#### [BRIEF]
Only the lines from the one with "2014 (337, 817)" onward are wanted, through the last line of the entries, set down exactly.

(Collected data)
....
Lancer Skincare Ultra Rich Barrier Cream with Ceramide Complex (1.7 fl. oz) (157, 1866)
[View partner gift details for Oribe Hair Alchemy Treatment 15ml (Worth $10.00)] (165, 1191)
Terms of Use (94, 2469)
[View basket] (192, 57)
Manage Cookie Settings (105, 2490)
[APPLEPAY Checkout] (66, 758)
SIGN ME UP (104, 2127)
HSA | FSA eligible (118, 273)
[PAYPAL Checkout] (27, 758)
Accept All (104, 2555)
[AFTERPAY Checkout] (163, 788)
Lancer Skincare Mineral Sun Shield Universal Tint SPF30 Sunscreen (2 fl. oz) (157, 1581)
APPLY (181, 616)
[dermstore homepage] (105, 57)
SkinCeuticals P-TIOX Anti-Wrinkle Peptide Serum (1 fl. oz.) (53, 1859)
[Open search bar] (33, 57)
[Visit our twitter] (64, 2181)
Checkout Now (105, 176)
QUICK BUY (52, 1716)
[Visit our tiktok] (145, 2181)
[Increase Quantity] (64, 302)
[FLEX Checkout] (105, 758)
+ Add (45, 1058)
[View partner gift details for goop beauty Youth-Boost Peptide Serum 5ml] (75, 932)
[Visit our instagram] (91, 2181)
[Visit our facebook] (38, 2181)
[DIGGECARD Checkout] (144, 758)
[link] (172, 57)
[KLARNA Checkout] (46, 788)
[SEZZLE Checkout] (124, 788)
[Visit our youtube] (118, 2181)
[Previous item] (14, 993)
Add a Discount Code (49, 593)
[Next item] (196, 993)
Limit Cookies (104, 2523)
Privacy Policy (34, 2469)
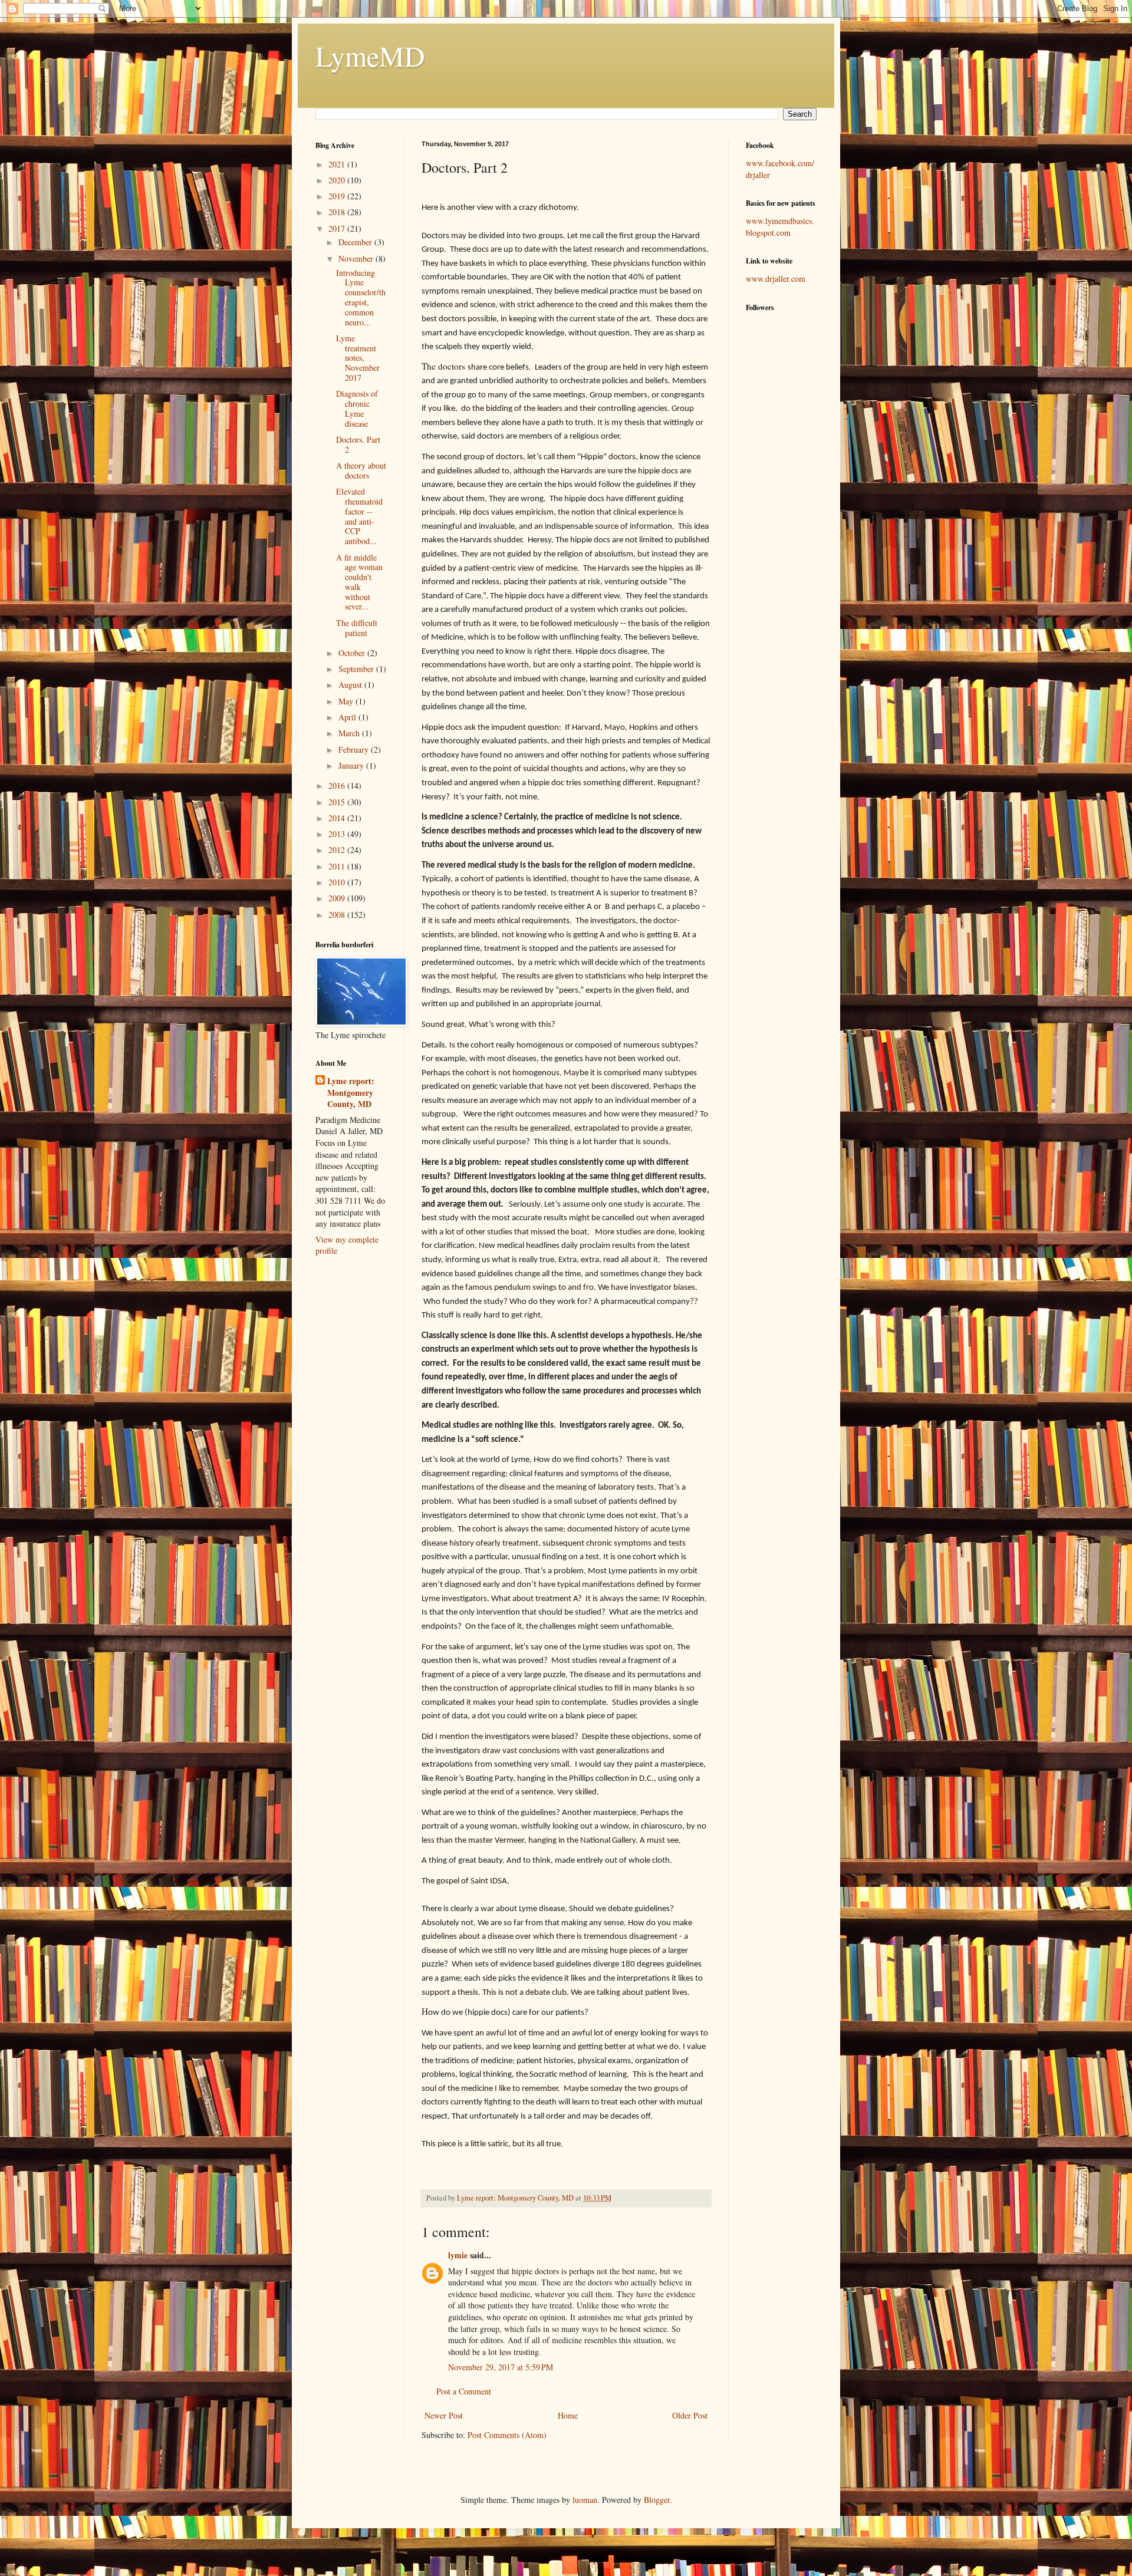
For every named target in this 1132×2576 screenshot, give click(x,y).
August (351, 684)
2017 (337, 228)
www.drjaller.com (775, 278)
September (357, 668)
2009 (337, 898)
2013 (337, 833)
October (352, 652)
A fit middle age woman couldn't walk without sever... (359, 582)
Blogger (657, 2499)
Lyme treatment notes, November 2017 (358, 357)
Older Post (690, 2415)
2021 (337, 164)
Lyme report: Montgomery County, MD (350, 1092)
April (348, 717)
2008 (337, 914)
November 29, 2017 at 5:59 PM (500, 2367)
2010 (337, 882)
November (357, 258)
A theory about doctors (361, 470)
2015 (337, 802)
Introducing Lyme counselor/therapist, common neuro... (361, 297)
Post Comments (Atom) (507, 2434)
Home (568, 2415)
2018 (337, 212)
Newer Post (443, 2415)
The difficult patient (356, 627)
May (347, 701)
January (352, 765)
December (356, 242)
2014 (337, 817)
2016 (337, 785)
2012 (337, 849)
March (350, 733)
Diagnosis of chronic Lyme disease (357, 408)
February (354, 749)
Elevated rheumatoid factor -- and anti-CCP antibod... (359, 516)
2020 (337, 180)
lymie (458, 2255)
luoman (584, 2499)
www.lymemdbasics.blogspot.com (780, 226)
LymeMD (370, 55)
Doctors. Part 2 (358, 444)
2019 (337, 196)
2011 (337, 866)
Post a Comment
....
#### [OUTPUT]
2014 (337, 817)
2016 (337, 785)
2012 (337, 849)
March (350, 733)
Diagnosis of chronic Lyme disease (357, 408)
February (354, 749)
Elevated rheumatoid factor -- and anti-CCP antibod... (359, 516)
2020 (337, 180)
lymie (458, 2255)
luoman (584, 2499)
www.lymemdbasics.blogspot.com (780, 226)
LymeMD (370, 55)
Doctors. Part 2 (358, 444)
2019 (337, 196)
2011 (337, 866)
Post a Comment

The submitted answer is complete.